By Satnam Narang, Sr. Staff Research Engineer, Tenable
Microsoft addresses 138 CVEs in its July 2024 Patch Tuesday release, with five critical vulnerabilities and three zero-day vulnerabilities, two of which were exploited in the wild. Remote Code Execution (RCE) vulnerabilities accounted for 42.8% of the vulnerabilities patched this month, followed by Elevation of Privilege (EoP) and Security Feature Bypass vulnerabilities at 17.4%.
“CVE-2024-38080 is an elevation of privilege flaw in Windows Hyper-V. A local, authenticated attacker could exploit this vulnerability to elevate privileges to SYSTEM level following an initial compromise of a targeted system. This flaw was exploited in the wild, though we don’t know specifics surrounding the in-the-wild exploitation. However, like most elevation of privilege flaws, we know that vulnerabilities like these that show up in Patch Tuesday releases as zero-days are linked to some type of targeted attack typically conducted by an advanced persistent threat (APT) group. Since 2022, there have been 44 vulnerabilities in Windows Hyper-V, though this is the first one to have been exploited in the wild to our knowledge.
“CVE-2024-38112 is a spoofing vulnerability in the Windows MSHTML Platform that could be exploited by an unauthenticated, remote attacker if they convince a potential target to open a malicious file. However, Microsoft notes that the complexity for this vulnerability is high, which means that an attacker would need to take additional steps beforehand to create the ideal conditions for successful exploitation. Despite this requirement, this flaw has reportedly been exploited in the wild, though no details were available at the time of the Patch Tuesday release.
“Another flaw that stood out includes a Microsoft Office remote code execution flaw (CVE-2024-38021).

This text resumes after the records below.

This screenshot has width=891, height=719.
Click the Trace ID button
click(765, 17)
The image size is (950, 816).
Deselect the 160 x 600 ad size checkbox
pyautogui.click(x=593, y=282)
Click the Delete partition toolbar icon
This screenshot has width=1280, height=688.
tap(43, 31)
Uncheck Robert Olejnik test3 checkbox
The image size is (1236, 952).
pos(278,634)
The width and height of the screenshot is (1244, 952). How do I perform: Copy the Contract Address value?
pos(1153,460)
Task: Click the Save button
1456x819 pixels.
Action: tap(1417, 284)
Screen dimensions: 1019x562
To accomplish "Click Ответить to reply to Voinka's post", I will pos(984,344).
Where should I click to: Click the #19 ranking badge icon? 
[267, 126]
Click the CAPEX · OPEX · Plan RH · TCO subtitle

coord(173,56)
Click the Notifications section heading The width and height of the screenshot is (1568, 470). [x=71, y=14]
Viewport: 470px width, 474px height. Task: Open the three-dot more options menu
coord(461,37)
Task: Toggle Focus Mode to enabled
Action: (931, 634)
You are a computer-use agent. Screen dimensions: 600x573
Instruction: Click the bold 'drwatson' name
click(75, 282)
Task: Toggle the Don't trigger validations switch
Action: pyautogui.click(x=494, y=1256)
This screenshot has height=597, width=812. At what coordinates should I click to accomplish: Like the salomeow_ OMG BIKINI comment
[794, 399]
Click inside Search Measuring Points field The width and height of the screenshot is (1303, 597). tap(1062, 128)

This vulnerability could be exploited by attackers to leak New Technology LAN Manager (NTLM) credentials. One of the more successful attack campaigns from 2023 used CVE-2023-23397, an elevation of privilege bug in Microsoft Outlook that could also leak NTLM hashes. However, CVE-2024-38021 is limited by the fact that the Preview Pane is not an attack vector, which means that exploitation would not occur just by simply previewing the file, whereas this was the case with CVE-2023-23397.”